§ **PROBLEM DETAILS**:
Across the records below, how many lines include the word "Farm"? State only the number.

Stored data:
****************************************

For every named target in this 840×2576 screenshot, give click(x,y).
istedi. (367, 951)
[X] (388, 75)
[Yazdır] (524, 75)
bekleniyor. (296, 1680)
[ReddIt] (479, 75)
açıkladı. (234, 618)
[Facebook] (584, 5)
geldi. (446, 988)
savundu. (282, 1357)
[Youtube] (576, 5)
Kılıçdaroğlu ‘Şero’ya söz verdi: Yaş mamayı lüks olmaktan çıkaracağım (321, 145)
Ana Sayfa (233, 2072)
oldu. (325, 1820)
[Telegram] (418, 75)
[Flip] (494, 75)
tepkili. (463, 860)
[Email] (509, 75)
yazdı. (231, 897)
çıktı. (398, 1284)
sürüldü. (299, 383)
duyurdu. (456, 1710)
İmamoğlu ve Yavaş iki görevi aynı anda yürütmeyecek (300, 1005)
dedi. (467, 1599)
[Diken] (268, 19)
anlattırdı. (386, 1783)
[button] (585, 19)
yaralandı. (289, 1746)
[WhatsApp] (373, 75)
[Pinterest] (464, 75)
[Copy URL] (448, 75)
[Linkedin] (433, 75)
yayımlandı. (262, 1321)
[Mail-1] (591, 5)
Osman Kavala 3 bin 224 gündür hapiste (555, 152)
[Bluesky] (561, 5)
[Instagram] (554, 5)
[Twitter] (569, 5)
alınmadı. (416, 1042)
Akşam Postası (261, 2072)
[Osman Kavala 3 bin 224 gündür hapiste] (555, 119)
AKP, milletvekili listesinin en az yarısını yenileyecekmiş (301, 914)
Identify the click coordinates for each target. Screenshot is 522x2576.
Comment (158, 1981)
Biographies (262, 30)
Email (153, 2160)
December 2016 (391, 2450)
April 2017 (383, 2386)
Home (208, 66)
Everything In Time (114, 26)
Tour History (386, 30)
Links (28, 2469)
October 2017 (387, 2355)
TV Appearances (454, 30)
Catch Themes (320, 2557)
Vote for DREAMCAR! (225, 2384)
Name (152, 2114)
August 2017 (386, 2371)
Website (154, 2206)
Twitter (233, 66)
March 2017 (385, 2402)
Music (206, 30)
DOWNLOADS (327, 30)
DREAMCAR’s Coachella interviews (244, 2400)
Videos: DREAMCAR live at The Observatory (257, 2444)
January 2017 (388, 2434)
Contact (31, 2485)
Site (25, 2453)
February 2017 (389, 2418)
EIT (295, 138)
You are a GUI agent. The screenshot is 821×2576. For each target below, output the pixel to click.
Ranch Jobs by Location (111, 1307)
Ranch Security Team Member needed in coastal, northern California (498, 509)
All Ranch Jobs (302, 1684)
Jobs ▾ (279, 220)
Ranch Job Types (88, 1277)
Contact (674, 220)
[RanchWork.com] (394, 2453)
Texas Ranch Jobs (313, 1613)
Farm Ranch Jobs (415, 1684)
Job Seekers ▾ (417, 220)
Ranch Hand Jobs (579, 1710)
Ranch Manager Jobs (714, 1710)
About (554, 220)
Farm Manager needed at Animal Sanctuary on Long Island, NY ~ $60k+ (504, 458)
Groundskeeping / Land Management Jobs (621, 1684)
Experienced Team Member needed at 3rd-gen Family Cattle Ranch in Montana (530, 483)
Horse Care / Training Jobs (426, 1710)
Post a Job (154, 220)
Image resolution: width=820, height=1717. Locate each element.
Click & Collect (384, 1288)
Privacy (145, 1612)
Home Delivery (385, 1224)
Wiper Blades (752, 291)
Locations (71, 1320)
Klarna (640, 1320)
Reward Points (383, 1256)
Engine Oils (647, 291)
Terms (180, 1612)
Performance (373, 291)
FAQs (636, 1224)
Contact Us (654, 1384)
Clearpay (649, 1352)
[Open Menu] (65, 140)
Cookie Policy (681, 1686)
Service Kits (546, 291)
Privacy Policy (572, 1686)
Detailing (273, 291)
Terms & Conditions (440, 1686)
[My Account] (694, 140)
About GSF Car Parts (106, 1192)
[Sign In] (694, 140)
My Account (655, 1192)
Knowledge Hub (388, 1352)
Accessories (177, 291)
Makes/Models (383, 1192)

****************************************

§ **OUTPUT FOR THIS TASK**:
2